Incentivizing Collaborative Open Research (ICOR) is one of several initiatives to actively foster research on open research, both by conducting it directly with partner projects, and advocating for funding and support of it in the broader landscape. A new field studying open, equitable, and collaborative scholarship will provide the backbone evidence needed to shift our research culture and inform policies and emerging best practices.

Without standards on how to implement and track open research, each funder and institution will be counting open access, data sharing, preprinting, reviewing, and other open activities in their own way. It will be even more challenging as the sheer number of shared outputs grows, to go back and normalized the metadata and persistent identifiers needed to conduct larger studies on open research. Citations of datasets and other non-article outputs will be inconsistent, reducing our ability to understand impact and reach.
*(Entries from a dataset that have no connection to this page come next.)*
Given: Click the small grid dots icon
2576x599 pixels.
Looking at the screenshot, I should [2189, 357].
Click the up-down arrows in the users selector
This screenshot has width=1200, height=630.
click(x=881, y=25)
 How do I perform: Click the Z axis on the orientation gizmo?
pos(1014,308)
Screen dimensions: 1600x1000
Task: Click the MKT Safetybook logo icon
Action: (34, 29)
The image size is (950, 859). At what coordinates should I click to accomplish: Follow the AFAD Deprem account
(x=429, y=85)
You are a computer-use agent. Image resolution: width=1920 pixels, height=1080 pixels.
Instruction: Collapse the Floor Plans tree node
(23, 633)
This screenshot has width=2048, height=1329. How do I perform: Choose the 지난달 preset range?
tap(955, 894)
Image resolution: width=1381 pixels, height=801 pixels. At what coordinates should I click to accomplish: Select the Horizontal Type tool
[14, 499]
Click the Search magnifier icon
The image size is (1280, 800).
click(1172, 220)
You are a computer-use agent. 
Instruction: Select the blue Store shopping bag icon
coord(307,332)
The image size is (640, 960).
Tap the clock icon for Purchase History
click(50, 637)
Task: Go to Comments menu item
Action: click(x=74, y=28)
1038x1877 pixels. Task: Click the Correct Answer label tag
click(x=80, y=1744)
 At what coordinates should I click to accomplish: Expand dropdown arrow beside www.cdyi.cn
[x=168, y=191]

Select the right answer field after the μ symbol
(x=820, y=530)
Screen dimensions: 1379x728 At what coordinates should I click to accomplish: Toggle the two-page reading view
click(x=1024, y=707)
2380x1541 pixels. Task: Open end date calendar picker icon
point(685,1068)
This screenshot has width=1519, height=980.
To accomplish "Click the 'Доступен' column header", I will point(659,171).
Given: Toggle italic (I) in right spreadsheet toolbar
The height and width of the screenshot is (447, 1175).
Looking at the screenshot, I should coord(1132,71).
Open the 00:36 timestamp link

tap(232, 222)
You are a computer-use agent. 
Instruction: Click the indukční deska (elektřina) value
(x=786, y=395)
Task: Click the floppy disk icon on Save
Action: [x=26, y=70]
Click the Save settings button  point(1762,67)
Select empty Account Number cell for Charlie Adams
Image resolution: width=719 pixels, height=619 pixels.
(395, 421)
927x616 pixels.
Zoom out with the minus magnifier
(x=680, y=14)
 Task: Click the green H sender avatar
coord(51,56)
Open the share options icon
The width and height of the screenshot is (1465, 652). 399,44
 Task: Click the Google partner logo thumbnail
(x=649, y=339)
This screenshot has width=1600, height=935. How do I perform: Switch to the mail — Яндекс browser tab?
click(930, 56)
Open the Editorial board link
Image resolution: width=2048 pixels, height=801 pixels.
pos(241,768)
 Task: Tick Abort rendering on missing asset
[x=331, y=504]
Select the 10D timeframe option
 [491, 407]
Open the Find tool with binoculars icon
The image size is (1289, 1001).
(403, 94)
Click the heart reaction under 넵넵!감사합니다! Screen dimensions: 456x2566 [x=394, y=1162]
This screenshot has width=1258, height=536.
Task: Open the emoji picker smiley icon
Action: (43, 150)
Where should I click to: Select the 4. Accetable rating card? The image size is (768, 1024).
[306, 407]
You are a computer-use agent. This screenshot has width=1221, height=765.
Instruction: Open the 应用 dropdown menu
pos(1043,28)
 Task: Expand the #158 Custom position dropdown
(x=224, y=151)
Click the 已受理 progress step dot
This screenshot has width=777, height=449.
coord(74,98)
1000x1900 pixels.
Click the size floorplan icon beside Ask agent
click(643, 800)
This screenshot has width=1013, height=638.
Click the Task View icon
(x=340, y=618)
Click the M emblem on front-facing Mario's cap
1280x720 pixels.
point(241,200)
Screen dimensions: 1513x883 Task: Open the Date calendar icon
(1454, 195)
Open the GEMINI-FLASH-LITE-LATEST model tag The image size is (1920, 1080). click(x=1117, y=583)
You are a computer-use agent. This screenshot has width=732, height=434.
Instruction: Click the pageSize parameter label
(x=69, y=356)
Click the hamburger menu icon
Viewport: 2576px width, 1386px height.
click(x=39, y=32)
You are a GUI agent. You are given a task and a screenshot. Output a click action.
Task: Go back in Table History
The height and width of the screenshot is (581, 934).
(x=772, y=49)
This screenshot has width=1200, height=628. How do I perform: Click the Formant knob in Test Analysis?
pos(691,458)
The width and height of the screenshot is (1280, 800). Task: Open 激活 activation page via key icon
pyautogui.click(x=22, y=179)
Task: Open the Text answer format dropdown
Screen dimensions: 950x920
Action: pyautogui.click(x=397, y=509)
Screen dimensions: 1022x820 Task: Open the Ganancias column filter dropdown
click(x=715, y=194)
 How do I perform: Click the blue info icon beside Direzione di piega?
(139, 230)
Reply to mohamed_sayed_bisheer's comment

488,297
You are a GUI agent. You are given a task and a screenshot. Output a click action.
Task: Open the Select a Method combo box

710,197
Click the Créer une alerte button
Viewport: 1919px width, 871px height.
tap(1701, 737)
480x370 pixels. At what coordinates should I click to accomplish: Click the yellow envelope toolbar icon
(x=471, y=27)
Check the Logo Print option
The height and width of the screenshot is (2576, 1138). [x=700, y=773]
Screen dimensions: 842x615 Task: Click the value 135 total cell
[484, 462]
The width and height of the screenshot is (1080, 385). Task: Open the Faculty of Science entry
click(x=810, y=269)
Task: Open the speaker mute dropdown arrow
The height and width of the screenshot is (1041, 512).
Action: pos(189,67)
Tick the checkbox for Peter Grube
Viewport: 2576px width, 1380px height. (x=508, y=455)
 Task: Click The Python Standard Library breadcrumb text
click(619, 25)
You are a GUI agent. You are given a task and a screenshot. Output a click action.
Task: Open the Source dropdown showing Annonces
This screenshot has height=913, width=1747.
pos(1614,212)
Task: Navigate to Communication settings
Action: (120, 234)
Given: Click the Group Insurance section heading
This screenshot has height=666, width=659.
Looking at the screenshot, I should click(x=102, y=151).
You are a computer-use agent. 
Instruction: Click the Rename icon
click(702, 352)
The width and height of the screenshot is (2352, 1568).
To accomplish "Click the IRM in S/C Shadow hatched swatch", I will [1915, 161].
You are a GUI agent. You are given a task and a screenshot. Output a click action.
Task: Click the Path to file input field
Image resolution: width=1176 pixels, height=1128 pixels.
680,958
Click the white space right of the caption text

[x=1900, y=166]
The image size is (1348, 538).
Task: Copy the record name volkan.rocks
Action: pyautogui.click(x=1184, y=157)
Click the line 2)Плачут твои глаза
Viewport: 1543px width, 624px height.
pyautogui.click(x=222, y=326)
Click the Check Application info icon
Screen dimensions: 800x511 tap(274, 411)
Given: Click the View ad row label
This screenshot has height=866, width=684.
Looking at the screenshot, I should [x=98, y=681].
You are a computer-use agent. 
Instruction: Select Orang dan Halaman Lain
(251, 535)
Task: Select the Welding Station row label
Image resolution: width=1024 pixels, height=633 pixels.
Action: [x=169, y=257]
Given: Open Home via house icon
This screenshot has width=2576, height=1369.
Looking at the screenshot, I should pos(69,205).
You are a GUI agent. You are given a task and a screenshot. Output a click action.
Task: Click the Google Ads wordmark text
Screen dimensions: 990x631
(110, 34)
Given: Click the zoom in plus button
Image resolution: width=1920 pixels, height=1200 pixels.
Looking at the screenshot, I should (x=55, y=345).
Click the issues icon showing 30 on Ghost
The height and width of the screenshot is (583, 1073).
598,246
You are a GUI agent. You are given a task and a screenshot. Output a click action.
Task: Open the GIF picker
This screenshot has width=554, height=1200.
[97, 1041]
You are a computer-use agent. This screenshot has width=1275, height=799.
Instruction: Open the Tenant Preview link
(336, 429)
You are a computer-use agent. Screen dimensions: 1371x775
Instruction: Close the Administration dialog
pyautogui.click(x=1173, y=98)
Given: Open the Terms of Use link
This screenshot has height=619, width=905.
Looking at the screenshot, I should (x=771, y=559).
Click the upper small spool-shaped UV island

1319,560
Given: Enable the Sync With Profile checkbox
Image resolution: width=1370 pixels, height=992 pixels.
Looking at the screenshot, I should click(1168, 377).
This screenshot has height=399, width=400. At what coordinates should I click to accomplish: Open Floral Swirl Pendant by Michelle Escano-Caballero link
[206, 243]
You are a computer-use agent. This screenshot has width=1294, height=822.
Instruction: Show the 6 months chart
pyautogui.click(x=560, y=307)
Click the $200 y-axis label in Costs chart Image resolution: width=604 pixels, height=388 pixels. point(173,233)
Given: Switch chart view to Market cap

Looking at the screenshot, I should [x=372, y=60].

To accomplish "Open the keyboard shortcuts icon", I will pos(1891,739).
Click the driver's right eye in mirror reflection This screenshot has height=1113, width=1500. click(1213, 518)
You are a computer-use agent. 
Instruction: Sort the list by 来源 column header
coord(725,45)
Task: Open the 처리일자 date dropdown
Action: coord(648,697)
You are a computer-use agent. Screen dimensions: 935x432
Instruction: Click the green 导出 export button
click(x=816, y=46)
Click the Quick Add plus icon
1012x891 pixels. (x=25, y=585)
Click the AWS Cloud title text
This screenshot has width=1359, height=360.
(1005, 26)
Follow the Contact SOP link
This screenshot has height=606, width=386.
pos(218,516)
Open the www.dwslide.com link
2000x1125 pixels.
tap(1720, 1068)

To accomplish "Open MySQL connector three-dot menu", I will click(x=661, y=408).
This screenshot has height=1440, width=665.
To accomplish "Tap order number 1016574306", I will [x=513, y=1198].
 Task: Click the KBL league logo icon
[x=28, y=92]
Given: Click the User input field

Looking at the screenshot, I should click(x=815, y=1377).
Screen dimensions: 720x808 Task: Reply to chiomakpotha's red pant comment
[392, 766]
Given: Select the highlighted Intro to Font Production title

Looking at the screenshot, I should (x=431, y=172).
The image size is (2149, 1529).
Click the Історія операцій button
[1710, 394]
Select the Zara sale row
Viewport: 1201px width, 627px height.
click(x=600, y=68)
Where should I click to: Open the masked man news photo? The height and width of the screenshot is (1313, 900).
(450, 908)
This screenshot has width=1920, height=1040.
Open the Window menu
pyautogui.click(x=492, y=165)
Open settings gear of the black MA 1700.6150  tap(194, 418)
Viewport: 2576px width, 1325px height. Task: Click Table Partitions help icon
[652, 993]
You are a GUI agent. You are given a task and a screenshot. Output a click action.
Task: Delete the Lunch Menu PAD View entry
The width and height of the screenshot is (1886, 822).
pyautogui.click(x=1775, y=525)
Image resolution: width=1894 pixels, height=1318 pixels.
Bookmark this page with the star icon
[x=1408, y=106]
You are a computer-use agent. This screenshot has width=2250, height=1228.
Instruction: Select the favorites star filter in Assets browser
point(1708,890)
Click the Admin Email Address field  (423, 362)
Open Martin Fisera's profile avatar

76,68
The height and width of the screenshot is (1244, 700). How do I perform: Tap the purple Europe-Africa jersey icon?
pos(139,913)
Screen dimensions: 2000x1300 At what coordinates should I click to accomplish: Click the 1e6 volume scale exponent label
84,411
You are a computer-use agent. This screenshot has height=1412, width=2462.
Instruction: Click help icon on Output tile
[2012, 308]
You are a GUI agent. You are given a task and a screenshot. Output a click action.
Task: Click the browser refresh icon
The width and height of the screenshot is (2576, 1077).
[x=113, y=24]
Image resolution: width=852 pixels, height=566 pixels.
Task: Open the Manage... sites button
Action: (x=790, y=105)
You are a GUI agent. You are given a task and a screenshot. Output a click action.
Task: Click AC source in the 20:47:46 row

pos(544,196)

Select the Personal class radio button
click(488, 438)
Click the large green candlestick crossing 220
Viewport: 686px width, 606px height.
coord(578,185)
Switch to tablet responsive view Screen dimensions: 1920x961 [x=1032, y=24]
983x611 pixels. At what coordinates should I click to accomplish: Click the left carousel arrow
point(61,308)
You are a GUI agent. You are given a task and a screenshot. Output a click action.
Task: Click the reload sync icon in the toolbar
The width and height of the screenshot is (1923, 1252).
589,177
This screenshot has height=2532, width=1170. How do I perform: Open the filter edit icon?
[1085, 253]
Now is exactly the right time for open research funders and initiatives to come together and invest in the study of open research, to build a new discipline and expand and bolster the commons that is already supporting open research. This commons, made up of persistent identifier organizations, tool builders, policy-makers, open research advocates and workers, and more, has been surviving and not thriving due to scarcity of funding and the fractured landscape that this produces. And there are very few opportunities to actively study and report on open research, despite the promise shown during the COVID-19 pandemic.

As governments and funders turn their attention to fueling open research, ICOR and other open research entities and actors can facilitate the creation of a shared agenda for the collective action needed to understand how best to study, implement and facilitate open research.